All the squashes are interchangeable in recipes, though some lend themselves to grilling or stuffing more than others.
I have been cutting mustard from Faith’s garden in the back yard and tossing it into everything from salad, stir fry and scrambled eggs. I love its mustardy bite! The whole plant is edible, stems and all.
Sautéed Mustard Greens
Rinse leaves, let them stay wet, chop loosely. Add a splash of olive oil to skillet over medium-high heat, toss in a couple crushed garlic cloves and pinch of red pepper flakes, cook until garlic starts to brown, to infuse with flavor, then discard the garlic. Add in the mustard and sprinkle with salt. Cover and cook until tender (a couple of minutes), drizzle with balsamic and enjoy! Looks A LOT like the chard recipe I posted in last week’s letter 😉
What to do with Chard?
Lisa tells me she struggles with using up the Swiss chard. It’s funny because it is one thing the kids bring in and simply want steamed and dressed with butter and vinegar. But, I am big on frittata and probably make more chard frittata than any other kind… though, as I have said in the past, frittata is a go-to food around here because it is quick and so versatile.
Set oven to 400® Wash and shake dry your chard bunch. Chop into 1” pieces, keeping the stems mostly separate. In a large oven-safe skillet, heat 2 Tb of oil, if you have a chopped onion or lots of minced garlic, toss in and when starting to soften, add chopped chard stems, sauté about 5 minutes, pile all the chopped greens on top, cover and let cook. Check and stir around from time to time.
Meanwhile, beat 6 eggs with s&p to taste and a cup of milk. Feel free to add your favorite herbs that are lying around.
Making sure the chard looks nice and tender, smooth it out in the pan, sprinkle with 1 cup cheese (shredded cheddar or swiss, grated Parm, feta crumbles…), pour eggs over top and let cook on the stove top for a few minutes. Then pop into the oven, make a salad, check the frittata in 10 minutes to see if it is set. It’s done when it is puffy and nothing is jiggling when you shake the pan. I serve mine out of the pan (because I don’t want to get another dish dirty) and always drape the handle with a dishtowel or oven mitt to remind those serving themselves not to grab the scorching hot handle.
I have several frittata recipes on our website.
If you find yourself swimming in greens and hope to enjoy them later, blanch your greens for 2 minutes, drain thoroughly and pack in freezer bags/containers. This works with chard, kale and beet greens. I use mine for calzones in the winter.

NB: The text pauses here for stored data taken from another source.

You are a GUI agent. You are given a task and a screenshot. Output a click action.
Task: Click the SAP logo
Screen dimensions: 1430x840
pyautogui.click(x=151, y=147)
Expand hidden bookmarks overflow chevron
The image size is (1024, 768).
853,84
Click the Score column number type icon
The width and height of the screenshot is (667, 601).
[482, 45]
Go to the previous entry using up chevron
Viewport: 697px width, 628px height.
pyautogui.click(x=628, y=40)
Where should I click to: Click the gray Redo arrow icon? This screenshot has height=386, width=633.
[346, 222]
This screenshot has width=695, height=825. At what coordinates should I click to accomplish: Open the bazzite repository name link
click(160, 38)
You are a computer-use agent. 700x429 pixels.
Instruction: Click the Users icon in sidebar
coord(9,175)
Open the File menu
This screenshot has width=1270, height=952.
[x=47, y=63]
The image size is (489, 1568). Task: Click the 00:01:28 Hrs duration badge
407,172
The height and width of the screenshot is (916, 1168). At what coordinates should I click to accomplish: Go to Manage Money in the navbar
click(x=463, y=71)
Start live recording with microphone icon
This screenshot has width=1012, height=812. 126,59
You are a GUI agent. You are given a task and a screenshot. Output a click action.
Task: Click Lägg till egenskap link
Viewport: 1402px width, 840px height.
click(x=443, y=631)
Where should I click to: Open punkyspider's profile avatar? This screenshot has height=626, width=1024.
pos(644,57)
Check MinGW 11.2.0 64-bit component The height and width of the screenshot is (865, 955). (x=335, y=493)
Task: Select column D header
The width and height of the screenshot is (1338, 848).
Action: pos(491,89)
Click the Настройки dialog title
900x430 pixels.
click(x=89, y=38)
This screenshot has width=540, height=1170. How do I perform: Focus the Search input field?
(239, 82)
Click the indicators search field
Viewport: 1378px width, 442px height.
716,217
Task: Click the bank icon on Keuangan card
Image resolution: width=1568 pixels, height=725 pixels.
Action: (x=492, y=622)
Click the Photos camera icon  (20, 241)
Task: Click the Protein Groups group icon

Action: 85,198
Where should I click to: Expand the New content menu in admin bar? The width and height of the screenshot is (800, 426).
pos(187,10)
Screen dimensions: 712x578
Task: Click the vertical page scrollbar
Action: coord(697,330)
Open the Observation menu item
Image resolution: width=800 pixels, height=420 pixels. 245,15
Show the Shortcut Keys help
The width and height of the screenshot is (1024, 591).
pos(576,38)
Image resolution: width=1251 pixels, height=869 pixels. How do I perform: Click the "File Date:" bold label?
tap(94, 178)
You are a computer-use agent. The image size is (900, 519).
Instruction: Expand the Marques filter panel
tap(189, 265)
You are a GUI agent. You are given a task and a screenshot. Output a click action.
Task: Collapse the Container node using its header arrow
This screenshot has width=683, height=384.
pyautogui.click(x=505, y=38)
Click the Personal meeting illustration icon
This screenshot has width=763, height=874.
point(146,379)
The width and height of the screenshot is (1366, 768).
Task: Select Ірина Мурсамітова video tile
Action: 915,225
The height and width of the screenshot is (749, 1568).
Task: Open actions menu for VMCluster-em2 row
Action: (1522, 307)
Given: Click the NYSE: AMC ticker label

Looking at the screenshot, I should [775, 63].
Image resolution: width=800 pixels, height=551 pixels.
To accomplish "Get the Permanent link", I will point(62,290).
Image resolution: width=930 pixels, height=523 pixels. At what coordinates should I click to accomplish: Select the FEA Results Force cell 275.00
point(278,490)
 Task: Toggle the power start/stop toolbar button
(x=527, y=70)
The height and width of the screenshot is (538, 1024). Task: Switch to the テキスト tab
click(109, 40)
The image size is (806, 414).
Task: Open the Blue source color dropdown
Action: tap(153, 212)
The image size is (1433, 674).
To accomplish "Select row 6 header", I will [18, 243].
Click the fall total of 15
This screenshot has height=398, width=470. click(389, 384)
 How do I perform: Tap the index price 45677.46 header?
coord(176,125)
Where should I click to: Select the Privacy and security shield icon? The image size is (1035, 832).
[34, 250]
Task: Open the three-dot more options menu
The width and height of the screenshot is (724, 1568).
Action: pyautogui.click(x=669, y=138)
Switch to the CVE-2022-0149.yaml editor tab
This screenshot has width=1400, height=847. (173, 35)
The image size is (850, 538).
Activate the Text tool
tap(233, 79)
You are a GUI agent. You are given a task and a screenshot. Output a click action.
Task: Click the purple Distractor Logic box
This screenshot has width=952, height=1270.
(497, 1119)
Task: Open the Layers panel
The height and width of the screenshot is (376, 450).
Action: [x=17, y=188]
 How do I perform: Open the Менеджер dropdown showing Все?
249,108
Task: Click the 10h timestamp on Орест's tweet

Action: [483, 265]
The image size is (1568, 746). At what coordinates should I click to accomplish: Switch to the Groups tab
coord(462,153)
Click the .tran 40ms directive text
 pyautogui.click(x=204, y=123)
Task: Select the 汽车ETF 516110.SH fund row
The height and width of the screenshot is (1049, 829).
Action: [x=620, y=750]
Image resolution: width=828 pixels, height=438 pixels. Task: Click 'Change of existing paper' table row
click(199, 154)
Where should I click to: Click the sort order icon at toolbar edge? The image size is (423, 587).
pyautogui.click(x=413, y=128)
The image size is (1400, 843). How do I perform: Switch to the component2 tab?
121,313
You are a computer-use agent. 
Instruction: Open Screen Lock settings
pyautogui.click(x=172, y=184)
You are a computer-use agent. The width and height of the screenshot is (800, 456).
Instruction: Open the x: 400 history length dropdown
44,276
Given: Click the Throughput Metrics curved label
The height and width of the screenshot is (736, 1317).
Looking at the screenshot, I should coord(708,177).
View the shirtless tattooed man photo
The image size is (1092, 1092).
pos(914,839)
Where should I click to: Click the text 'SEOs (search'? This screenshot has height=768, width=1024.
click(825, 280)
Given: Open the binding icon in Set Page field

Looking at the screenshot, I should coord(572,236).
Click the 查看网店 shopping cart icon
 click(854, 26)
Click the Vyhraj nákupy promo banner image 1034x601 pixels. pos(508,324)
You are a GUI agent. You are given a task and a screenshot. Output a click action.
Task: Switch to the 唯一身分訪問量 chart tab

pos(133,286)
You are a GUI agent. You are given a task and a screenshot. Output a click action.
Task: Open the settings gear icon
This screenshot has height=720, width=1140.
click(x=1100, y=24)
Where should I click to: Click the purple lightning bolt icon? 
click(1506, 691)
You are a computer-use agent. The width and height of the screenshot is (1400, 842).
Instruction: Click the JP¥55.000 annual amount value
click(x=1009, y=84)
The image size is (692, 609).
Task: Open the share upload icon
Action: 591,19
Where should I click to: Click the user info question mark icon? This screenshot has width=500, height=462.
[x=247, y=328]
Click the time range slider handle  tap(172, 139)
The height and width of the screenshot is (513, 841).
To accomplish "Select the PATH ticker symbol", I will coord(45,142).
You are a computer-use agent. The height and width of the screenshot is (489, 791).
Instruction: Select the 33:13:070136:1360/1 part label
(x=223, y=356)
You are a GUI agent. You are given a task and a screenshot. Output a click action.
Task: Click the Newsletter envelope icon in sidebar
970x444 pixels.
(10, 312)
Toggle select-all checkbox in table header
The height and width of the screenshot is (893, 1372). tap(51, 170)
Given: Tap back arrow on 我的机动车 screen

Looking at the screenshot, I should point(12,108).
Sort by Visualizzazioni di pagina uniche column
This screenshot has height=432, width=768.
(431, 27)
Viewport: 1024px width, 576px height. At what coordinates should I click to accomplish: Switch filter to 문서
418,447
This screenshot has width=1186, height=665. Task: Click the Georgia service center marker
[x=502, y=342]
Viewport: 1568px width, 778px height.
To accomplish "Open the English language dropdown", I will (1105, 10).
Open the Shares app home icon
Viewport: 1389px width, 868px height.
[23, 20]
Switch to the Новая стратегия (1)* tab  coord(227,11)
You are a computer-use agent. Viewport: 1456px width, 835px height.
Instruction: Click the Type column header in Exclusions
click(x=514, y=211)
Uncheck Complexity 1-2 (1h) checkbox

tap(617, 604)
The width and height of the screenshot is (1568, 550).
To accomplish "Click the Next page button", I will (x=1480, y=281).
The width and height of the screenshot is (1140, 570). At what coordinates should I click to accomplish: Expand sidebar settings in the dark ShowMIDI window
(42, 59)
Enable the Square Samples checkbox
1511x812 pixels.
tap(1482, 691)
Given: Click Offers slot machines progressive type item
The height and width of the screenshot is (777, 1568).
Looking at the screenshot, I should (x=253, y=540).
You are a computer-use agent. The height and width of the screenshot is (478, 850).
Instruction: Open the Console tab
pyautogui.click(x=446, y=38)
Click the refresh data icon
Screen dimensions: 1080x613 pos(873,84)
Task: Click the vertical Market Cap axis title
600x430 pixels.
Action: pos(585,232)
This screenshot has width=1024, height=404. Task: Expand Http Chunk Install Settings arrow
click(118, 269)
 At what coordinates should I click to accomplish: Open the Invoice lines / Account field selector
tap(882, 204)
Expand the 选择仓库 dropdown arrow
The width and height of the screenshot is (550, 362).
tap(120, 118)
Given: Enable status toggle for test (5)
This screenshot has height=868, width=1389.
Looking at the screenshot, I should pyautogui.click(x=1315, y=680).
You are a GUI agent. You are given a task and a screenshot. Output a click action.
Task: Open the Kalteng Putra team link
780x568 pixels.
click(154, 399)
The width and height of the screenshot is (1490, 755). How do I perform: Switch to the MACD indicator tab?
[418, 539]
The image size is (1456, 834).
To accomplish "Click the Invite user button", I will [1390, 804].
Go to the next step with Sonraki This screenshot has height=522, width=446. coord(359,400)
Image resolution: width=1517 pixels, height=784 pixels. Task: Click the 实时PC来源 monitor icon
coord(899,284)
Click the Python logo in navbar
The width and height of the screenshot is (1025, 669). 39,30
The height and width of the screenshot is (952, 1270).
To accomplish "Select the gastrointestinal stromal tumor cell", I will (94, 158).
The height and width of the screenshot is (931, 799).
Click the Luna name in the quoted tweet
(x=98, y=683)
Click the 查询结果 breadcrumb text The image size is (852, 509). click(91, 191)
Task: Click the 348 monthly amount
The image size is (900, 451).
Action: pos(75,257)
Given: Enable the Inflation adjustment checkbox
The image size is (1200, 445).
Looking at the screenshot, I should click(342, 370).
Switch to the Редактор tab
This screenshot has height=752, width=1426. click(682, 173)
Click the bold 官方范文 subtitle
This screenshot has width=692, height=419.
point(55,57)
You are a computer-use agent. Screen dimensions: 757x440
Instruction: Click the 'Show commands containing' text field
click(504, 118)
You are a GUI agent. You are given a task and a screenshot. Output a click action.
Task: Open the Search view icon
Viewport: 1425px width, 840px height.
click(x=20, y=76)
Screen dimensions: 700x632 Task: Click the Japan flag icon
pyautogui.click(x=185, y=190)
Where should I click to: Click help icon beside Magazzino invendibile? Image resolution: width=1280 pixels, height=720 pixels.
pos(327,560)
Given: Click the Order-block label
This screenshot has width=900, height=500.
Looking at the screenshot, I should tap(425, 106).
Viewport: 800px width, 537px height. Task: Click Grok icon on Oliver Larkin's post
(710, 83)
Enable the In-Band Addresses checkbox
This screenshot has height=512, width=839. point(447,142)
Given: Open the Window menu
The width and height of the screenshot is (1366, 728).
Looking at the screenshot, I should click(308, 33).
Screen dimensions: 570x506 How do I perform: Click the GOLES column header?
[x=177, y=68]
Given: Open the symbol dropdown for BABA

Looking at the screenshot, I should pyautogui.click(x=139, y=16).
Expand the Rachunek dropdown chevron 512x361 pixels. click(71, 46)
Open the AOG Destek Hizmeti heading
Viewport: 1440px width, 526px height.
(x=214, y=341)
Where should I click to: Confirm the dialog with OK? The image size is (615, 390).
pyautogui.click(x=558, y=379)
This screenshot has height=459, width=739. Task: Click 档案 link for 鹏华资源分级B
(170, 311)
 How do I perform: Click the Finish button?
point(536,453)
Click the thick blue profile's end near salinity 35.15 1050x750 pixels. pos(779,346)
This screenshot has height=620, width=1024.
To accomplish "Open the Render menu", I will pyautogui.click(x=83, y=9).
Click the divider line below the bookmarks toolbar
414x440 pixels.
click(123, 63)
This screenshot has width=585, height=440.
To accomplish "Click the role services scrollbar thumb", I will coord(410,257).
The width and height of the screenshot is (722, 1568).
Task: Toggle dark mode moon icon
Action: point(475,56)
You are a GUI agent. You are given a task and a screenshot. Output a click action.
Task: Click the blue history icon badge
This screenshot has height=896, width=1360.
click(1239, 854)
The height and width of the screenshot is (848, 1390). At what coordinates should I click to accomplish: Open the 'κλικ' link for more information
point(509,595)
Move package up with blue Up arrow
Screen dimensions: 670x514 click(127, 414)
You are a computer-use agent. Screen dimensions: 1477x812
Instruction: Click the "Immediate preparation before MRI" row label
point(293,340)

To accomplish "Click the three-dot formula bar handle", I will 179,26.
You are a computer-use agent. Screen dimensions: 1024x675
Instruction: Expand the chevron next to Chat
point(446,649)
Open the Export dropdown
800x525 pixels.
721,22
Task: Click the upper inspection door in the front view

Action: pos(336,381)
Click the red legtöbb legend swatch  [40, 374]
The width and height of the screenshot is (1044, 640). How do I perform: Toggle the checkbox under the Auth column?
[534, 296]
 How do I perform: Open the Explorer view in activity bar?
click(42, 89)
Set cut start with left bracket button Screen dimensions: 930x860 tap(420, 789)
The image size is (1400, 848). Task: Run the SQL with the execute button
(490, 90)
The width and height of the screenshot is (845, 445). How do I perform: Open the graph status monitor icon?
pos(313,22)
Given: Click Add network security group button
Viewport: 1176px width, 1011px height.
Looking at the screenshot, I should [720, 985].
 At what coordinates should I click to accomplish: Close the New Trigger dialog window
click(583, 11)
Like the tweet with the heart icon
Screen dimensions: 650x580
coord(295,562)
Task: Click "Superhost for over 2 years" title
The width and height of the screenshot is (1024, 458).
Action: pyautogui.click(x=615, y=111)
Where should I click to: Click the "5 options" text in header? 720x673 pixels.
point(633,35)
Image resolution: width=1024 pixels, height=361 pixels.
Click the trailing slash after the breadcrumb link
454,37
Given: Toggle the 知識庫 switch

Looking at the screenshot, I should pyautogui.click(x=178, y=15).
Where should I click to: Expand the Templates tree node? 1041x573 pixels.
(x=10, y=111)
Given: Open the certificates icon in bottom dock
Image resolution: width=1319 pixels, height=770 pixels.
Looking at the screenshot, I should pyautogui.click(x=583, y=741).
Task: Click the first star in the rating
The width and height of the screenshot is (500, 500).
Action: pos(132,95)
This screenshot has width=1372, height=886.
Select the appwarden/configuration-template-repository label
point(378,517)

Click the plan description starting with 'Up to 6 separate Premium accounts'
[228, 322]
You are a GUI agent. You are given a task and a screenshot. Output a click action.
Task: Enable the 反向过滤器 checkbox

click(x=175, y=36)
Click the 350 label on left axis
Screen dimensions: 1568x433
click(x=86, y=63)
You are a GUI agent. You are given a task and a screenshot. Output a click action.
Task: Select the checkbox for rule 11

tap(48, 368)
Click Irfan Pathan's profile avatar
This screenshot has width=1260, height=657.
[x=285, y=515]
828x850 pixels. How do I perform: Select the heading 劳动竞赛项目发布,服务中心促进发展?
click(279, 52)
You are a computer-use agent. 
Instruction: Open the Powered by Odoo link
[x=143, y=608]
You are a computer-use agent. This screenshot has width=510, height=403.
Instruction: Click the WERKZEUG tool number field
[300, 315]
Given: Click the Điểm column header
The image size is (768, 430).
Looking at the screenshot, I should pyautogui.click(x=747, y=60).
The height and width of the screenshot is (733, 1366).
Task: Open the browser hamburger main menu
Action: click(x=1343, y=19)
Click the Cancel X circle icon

Check out my blog for lots of ideas, picture and recipes. Simply click the in the upper right of our website and type in whatever you are looking for, i.e. “zucchini recipe” Look up kale chips and kale pesto on the blog!
We are still planting every day, and harvesting every day too! Yesterday we finally had enough plastic laid to plant lots of cucurbits and the field looks awesome! Glenn got the first batch of Mirai planted and will do another planting next week. What’s Mirai? It is a gourmet yellow sweet corn we LOVE! OK, I love all the corn, but Mirai is a little unique. Still no GMO, if you were wondering J We have several Herons in various farm ponds enjoying the booming amphibian population. Yesterday when I was checking out the newly planted squashes, I was visited by a darling pair of Northern Yellowthroat, and multiple sets of Bluebirds and Tree Swallows. Did I mention the Kingbird is nesting on top of the utility pole in our yard?